═══ Textauszug ═══

Ansonsten ist es vollkommen normal in OOP Sprachen mit Objekten zu arbeiten, ist sozusagen der Normalfall


----------



## GerhardSchröder (17. Aug 2012)

Fant hat gesagt.:


> Hiermit kannst du auch direkt SQL-Querys auf deine csv-Datei schmeißen
> CsvJdbc Home



Sieht interessant aus.



andreT hat gesagt.:


> Ist das nur eine Spielwiese, oder hat das Programm langfristigen produktiven Character z.B. für eine Firma o.ä.?



Kurz zu meiner Motivation.
Es handelt sich dabei nicht um ein langfristiges Projekt was professionell eingesetzt wird. Ist also eher eine Spielwiese. Trotzdem möchte ich den Entwurf einigermaßen flexibel halten, damit man ich Projekt vielleicht später einmal wieder rauskramen und erweitern kann, um sich dann vielleicht in eine neue Technologie o.ä. einzuarbeiten.

═══

◆ **Arbeitsanweisungen**:
a) Nenne alle Benutzernamen, die im Textauszug vorkommen.
b) Beantworte anhand des Textauszugs kurz:
(i) Welches Datum steht neben dem Namen GerhardSchröder?
(ii) Auf welche Art von Datei kann man laut dem Zitat von Fant direkt SQL-Querys schicken?
(iii) Mit welchem Wort beschreibt der Beitrag von GerhardSchröder das Projekt?
c) Gib den Teil des Textauszugs wortgetreu wieder. Setze bei den Worten „Sieht interessant aus.“ ein und höre nach „eine Firma o.ä.?“ auf.
Die Einträge stammen aus einer anderen Quelle.

═══ Vorliegende Einträge ═══

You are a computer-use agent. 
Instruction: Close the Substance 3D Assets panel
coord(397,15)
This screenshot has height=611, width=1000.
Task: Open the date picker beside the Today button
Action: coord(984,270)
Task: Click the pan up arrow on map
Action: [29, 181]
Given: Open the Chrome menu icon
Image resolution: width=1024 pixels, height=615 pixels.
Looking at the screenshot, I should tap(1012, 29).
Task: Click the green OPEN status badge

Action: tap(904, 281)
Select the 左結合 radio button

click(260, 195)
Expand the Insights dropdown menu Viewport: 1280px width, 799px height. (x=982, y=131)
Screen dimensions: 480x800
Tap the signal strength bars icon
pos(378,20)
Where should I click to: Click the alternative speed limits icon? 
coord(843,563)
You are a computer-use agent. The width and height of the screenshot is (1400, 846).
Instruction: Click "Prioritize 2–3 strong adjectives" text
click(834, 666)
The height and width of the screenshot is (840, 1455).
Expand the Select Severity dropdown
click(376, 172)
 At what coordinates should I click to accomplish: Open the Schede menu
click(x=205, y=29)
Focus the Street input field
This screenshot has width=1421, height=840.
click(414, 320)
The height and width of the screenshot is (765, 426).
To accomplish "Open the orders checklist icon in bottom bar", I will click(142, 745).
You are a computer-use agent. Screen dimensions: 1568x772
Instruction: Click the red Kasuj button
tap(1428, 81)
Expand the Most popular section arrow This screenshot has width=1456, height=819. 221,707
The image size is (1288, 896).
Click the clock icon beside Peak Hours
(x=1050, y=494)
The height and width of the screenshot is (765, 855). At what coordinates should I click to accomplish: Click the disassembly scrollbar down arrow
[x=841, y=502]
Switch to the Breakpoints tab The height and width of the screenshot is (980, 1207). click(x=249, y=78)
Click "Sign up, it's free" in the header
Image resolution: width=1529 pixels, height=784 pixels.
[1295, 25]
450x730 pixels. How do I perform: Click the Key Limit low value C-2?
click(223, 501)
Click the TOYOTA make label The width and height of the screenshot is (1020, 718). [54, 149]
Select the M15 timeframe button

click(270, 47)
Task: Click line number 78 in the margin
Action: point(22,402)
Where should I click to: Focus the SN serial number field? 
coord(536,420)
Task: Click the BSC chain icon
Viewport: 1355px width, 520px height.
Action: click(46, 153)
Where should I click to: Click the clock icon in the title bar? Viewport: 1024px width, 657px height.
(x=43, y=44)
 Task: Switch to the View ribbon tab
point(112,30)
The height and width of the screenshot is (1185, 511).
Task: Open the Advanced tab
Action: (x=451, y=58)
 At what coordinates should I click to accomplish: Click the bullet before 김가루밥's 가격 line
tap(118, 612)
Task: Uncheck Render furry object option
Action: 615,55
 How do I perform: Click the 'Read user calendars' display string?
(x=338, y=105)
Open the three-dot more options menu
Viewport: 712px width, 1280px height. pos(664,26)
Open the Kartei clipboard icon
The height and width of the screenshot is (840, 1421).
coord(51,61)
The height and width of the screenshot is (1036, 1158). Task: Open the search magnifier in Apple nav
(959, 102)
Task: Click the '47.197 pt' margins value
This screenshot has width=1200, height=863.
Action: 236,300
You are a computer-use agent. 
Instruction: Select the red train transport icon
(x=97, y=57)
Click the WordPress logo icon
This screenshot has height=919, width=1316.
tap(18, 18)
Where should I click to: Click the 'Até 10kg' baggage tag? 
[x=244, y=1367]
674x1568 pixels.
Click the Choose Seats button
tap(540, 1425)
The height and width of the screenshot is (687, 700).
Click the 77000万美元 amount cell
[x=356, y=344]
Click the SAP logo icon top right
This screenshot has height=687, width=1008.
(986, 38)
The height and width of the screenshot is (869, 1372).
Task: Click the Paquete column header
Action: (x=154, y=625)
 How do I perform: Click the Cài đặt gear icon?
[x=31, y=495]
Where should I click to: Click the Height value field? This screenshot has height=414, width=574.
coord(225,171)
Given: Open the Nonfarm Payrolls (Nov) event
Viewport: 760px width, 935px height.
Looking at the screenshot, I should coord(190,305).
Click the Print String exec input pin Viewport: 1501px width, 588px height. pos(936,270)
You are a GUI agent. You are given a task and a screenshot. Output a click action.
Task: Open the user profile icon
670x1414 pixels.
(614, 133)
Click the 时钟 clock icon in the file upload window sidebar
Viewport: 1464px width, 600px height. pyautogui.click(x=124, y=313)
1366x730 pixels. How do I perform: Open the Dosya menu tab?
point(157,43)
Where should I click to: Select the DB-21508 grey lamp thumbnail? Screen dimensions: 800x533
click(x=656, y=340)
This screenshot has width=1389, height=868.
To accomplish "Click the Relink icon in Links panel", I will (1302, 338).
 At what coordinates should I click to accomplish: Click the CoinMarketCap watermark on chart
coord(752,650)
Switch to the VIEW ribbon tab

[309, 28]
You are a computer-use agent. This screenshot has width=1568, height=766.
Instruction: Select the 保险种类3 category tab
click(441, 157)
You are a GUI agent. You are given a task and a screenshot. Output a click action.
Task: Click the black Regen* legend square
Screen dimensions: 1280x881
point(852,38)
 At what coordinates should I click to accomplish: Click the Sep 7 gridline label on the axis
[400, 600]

═══

◆ **Lösungen**:
a) GerhardSchröder, Fant, andreT

b)
(i) 17. Aug 2012
(ii) Auf eine csv-Datei
(iii) Spielwiese

c)
Sieht interessant aus.



andreT hat gesagt.:


> Ist das nur eine Spielwiese, oder hat das Programm langfristigen produktiven Character z.B. für eine Firma o.ä.?